Я перешёл к следующему первоцвету – медунице. Люблю этот цветок. Он распускается даже раньше наших подснежников-прострелов, а смотрится не отдельным цветком, а целым букетом. В детстве мы эти цветы медунками называли. Медуница, медунка – названия не случайные. Если выдернуть из соцветия отдельный цветочек и пососать его – даже сладость чувствуется, так много в нём нектара. Медуницу и есть можно. И цветы, и цветоносы, если их чуть-чуть почистить. Во всяком случае, мы в детстве ели. И ничего. Но сейчас мне важнее не то, что медуницу можно съесть, а то, что она хороший медонос. Значит, на ней будут пчёлы. А цветок с пчёлами на фотографии смотрится интереснее, чем просто цветок.

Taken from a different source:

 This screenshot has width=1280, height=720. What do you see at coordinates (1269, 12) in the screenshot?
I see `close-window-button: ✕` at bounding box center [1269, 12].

Между тем сорока-лазутчик, не издавшая за всё время ни одного традиционного скрипа и даже тихого скрежета, обнаружила в молодой траве шланг, который я накануне вечером пробросил к крылечку от общей трубы летнего водопровода. Сорока, видимо, помнит, что вчера днём его здесь не было, а сегодня – есть. Забыв о маскировке, она открыто поскакала вдоль шланга вначале к железной водопроводной трубе, потом обратно, к установленной мною раковине. Запрыгнула на шланг, лежащий на земле. Клюнула его и… задумалась.

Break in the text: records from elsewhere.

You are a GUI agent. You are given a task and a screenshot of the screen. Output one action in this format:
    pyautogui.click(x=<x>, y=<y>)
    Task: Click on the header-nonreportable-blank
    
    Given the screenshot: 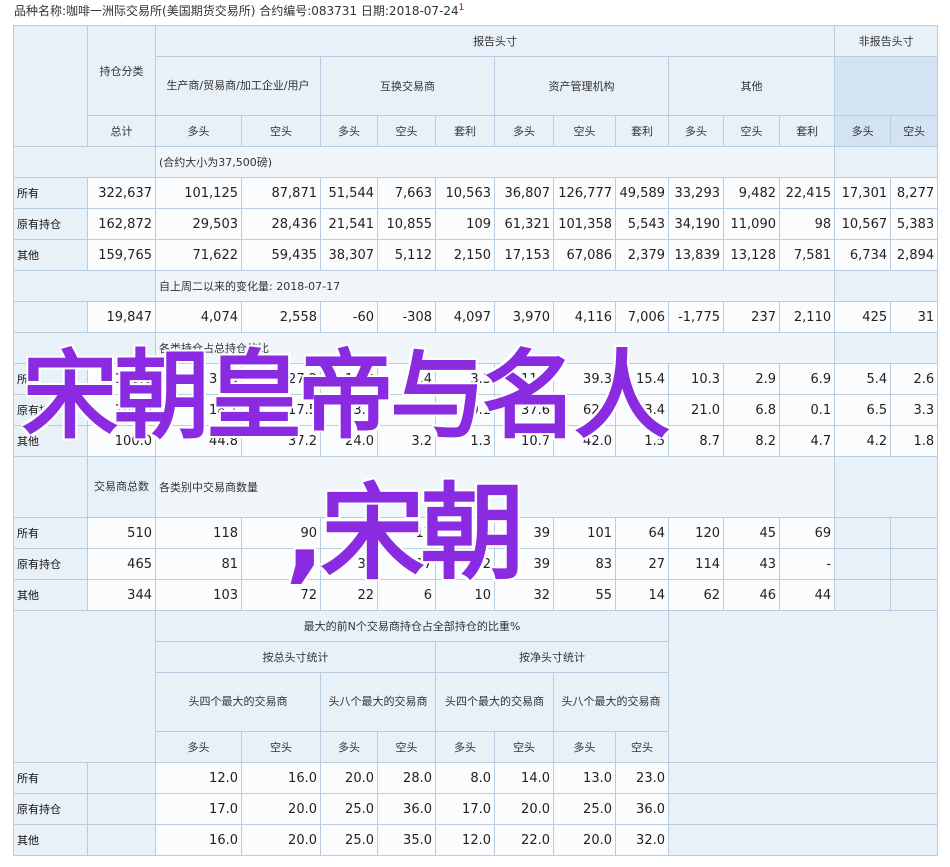 What is the action you would take?
    pyautogui.click(x=886, y=86)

Вот тут-то я и догадался, что не лазутчик она вовсе. Не шпион, а исследователь. Этакий сорочий учёный, изучающий окружающий мир. В том числе и человеческий мир. Может быть, она даже сорочий профессор, преподающий своей стае природоведение, к примеру. А учёные – они же почти все безбашенные. Интерес к неведомому у них часто даже инстинкт самосохранения подавляет. Они то какую-нибудь болезнь малоизученную сами себе привьют, чтобы лучше понять, как она на человеческий организм влияет и как ей можно противостоять. То в неизведанные глубины океанские опустятся, в которых нет абсолютной гарантии, что построенный аппарат такое давление выдержит. То на дикую зимовку в какую-нибудь Арктику к белым медведям или в Антарктику к пингвинам отправятся, чтобы узнать, что там есть, кроме пингвинов, и что человеческий организм выдержать способен.

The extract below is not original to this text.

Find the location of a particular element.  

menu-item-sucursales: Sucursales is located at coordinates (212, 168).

Люди это могут, а сорока рыжая, что ли? Нет, конечно. Сорока не рыжая. Она голубая! И очень любопытная. Потому что умная. В семействе врановых много очень «умных» видов. «Википедия» утверждает даже, что «несколько видов (врановых) обладают весьма высоким интеллектом, сравнимым с интеллектом высших приматов».